I take a deep breath. "Miss, may I be excused?" My teacher looks me up and down. My hands are shaking, my palms are sweating and my throat's closing up. Thankfully, she gives me an apologetic look and allows me to leave quietly - not typical of most of my teachers. I used to be the favourite, but now I'm just the quiet girl, who's friendly enough when you talk to her but hardly anyone does.

I walk down the corridor silently and head to the bathroom. I don't bother going in a stall - it's empty anyway, so I just stare into the mirror.

I'm used to not feeling emotions. But every so often, when I do, I have panic attacks. I keep on ruminating and obsessing over everything. I always feel as if I'm going crazy and no one else can see it. I hold so many secrets, that when I overhear new unheard things, horrible pieces of gossip, I feel as if I'm loosing my mind and the whole world seems too bright. It scares me. It really does.

I know too much for my own good.

Worthless.
You're nothing, you're a mistake.
You should go.
No one would notice.
They don't care about you anyway.

I'm hyperventilating. My breathing is too quick. My head is pounding and I'm scared of how dark my thoughts are and I'm scared of the truth they hold.

Run.

My heart pounds. I try to calm myself down. I count to ten. It doesn't work.

"My name is Summer Alex Hales. AKA Ghost. I'm 16. I attend East River High." I start saying, in a monotone, hugging my sides. "I'm not fading away. I'm not fading away. I am fine. I am okay. I'm okay."

Sometimes, I get really scared that I'm just going to disappear, and no one will know that I left or that I even existed in the first place.

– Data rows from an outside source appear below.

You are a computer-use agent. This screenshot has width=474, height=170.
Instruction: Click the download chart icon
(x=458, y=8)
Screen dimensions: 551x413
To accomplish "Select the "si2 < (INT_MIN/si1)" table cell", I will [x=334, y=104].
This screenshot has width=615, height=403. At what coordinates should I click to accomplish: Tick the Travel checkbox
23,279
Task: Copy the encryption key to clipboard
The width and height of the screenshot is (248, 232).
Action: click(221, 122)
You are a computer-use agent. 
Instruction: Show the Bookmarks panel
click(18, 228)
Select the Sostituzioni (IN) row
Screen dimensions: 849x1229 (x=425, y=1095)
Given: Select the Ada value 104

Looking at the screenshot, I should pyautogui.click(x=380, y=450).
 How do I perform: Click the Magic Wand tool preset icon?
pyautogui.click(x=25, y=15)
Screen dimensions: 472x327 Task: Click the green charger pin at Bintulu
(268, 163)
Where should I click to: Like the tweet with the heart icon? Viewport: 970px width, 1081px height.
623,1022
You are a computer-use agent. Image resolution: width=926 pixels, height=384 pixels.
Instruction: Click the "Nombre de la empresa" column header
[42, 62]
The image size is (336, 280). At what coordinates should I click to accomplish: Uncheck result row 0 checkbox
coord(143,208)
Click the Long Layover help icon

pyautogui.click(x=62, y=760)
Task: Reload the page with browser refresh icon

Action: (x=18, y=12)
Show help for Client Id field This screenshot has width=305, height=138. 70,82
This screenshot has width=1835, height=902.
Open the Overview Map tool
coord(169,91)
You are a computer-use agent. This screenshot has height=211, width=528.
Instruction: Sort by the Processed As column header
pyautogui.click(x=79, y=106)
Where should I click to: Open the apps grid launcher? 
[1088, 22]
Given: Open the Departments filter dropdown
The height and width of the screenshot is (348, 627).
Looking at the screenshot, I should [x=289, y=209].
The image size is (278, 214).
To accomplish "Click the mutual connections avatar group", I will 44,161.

I have a method that keeps me sane. I've never told anyone about it. Whenever people ask me what I want to do, I lie. I come up with some job that impresses them. But my heart aches to be free. I dream of running away to an untouched forest and just darting from tree to tree, isolated. It's unrealistic. But that sort of freedom makes me happy. Everyone would leave me alone. I would be Ghost, the girl who runs with the wind.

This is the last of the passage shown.